## [Exercise brief]
Pull every line holding the word "computer" from the data below and copy it.

===== Information provided =====

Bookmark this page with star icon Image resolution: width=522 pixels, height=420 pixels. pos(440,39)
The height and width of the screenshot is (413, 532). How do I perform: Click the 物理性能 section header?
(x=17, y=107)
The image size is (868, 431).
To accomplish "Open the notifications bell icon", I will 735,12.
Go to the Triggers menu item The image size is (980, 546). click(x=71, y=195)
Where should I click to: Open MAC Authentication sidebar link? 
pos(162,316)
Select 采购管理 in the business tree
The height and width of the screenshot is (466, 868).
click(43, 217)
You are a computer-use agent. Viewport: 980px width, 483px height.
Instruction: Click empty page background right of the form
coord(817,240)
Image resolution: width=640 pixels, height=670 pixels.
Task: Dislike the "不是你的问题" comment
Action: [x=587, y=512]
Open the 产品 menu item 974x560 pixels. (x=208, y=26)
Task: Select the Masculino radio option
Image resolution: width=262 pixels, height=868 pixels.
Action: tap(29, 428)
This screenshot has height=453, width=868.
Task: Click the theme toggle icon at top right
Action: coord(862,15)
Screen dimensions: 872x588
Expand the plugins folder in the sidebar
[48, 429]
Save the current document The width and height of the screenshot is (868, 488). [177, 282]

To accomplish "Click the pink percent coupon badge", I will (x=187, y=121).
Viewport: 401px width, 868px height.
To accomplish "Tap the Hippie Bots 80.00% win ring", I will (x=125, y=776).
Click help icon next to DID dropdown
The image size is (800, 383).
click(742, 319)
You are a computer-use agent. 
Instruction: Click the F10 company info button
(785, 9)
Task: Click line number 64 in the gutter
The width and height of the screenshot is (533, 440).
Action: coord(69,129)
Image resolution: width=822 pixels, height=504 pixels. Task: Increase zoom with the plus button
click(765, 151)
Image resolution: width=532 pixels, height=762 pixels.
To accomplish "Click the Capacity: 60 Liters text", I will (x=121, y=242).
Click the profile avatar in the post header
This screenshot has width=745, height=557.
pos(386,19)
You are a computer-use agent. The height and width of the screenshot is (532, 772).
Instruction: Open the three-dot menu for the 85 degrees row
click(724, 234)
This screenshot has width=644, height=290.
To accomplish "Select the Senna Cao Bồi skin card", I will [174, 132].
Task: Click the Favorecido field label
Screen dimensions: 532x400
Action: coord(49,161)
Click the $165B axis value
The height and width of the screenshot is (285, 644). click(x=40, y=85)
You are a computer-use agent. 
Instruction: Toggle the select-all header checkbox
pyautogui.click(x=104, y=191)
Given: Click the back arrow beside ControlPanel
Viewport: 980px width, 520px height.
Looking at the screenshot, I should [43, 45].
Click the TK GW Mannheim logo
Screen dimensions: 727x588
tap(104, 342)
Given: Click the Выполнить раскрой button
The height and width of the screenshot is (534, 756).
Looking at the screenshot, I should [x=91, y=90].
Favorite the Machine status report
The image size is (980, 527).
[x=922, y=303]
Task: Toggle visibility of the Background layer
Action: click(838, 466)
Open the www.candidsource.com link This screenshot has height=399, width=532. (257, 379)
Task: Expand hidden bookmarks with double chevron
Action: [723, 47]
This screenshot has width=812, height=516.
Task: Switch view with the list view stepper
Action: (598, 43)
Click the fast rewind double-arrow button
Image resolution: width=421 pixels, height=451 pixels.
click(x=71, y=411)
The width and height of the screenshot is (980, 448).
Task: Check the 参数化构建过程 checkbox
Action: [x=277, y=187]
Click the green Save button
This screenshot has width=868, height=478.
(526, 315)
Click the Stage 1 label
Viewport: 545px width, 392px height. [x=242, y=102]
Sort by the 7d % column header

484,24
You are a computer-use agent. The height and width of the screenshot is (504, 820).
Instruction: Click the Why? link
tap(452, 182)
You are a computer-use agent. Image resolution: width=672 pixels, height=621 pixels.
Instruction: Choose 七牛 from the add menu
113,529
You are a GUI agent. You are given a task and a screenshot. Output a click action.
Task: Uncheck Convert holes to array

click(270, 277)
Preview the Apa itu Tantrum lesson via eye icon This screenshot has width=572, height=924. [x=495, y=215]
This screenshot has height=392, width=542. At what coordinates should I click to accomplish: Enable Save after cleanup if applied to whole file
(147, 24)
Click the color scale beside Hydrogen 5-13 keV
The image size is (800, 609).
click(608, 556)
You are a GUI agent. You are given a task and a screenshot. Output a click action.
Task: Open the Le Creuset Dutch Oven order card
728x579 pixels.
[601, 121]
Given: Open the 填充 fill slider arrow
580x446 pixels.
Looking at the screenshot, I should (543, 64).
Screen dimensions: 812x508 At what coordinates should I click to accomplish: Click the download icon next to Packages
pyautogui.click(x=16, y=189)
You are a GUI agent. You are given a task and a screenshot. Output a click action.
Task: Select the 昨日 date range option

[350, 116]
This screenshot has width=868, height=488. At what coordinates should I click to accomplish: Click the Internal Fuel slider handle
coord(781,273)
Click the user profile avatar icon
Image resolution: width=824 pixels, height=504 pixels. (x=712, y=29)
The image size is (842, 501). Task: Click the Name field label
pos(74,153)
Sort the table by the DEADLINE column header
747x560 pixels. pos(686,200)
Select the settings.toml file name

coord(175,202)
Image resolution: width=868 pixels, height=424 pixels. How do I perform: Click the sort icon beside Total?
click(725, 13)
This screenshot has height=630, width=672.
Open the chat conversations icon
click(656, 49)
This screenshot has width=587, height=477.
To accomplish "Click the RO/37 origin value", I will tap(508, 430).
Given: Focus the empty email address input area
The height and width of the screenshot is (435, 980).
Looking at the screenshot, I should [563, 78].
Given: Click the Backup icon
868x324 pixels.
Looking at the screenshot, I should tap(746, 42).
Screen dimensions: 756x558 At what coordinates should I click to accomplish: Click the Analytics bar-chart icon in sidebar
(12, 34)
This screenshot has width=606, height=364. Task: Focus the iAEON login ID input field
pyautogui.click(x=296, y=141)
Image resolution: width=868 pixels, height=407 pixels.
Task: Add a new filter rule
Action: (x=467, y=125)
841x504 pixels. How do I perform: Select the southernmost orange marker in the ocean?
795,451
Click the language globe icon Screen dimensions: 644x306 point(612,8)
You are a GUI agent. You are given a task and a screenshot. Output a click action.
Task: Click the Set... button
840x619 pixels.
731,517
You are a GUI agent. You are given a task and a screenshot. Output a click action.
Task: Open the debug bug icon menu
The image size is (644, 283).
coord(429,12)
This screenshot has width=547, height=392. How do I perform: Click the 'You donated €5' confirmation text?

=====

## [Your solution]
You are a computer-use agent. Viewport: 980px width, 483px height.
You are a computer-use agent. 
You are a computer-use agent. The height and width of the screenshot is (532, 772).
You are a computer-use agent. 
You are a computer-use agent. The height and width of the screenshot is (504, 820).
You are a computer-use agent. Image resolution: width=672 pixels, height=621 pixels.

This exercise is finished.